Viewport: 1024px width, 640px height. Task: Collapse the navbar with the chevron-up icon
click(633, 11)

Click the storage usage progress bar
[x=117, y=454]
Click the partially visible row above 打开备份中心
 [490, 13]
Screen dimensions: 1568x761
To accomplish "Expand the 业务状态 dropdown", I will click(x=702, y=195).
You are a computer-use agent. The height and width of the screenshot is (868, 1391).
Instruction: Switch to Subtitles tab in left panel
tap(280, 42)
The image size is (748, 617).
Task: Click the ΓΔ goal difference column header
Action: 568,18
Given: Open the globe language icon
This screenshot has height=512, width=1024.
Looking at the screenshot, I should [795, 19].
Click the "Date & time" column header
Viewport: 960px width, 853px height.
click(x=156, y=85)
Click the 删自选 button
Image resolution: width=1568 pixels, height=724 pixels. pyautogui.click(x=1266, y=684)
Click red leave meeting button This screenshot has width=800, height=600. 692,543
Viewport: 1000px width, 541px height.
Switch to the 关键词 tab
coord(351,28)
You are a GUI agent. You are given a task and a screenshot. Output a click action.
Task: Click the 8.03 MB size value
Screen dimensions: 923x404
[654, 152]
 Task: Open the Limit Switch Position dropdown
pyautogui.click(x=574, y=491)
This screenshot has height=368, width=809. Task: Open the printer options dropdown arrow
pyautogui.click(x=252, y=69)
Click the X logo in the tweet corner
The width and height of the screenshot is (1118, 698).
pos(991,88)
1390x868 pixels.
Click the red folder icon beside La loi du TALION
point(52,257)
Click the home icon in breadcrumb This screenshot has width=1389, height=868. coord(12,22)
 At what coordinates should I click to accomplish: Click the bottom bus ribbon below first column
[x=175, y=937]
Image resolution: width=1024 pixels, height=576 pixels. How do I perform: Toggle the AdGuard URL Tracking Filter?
________________________
Objective >> Reproduce all of the lines above word for word.

Final answer >>
Viewport: 1024px width, 640px height. Task: Collapse the navbar with the chevron-up icon
click(633, 11)

Click the storage usage progress bar
[x=117, y=454]
Click the partially visible row above 打开备份中心
 [490, 13]
Screen dimensions: 1568x761
To accomplish "Expand the 业务状态 dropdown", I will click(x=702, y=195).
You are a computer-use agent. The height and width of the screenshot is (868, 1391).
Instruction: Switch to Subtitles tab in left panel
tap(280, 42)
The image size is (748, 617).
Task: Click the ΓΔ goal difference column header
Action: 568,18
Given: Open the globe language icon
This screenshot has height=512, width=1024.
Looking at the screenshot, I should [795, 19].
Click the "Date & time" column header
Viewport: 960px width, 853px height.
click(x=156, y=85)
Click the 删自选 button
Image resolution: width=1568 pixels, height=724 pixels. pyautogui.click(x=1266, y=684)
Click red leave meeting button This screenshot has width=800, height=600. 692,543
Viewport: 1000px width, 541px height.
Switch to the 关键词 tab
coord(351,28)
You are a GUI agent. You are given a task and a screenshot. Output a click action.
Task: Click the 8.03 MB size value
Screen dimensions: 923x404
[654, 152]
 Task: Open the Limit Switch Position dropdown
pyautogui.click(x=574, y=491)
This screenshot has height=368, width=809. Task: Open the printer options dropdown arrow
pyautogui.click(x=252, y=69)
Click the X logo in the tweet corner
The width and height of the screenshot is (1118, 698).
pos(991,88)
1390x868 pixels.
Click the red folder icon beside La loi du TALION
point(52,257)
Click the home icon in breadcrumb This screenshot has width=1389, height=868. coord(12,22)
 At what coordinates should I click to accomplish: Click the bottom bus ribbon below first column
[x=175, y=937]
Image resolution: width=1024 pixels, height=576 pixels. How do I perform: Toggle the AdGuard URL Tracking Filter?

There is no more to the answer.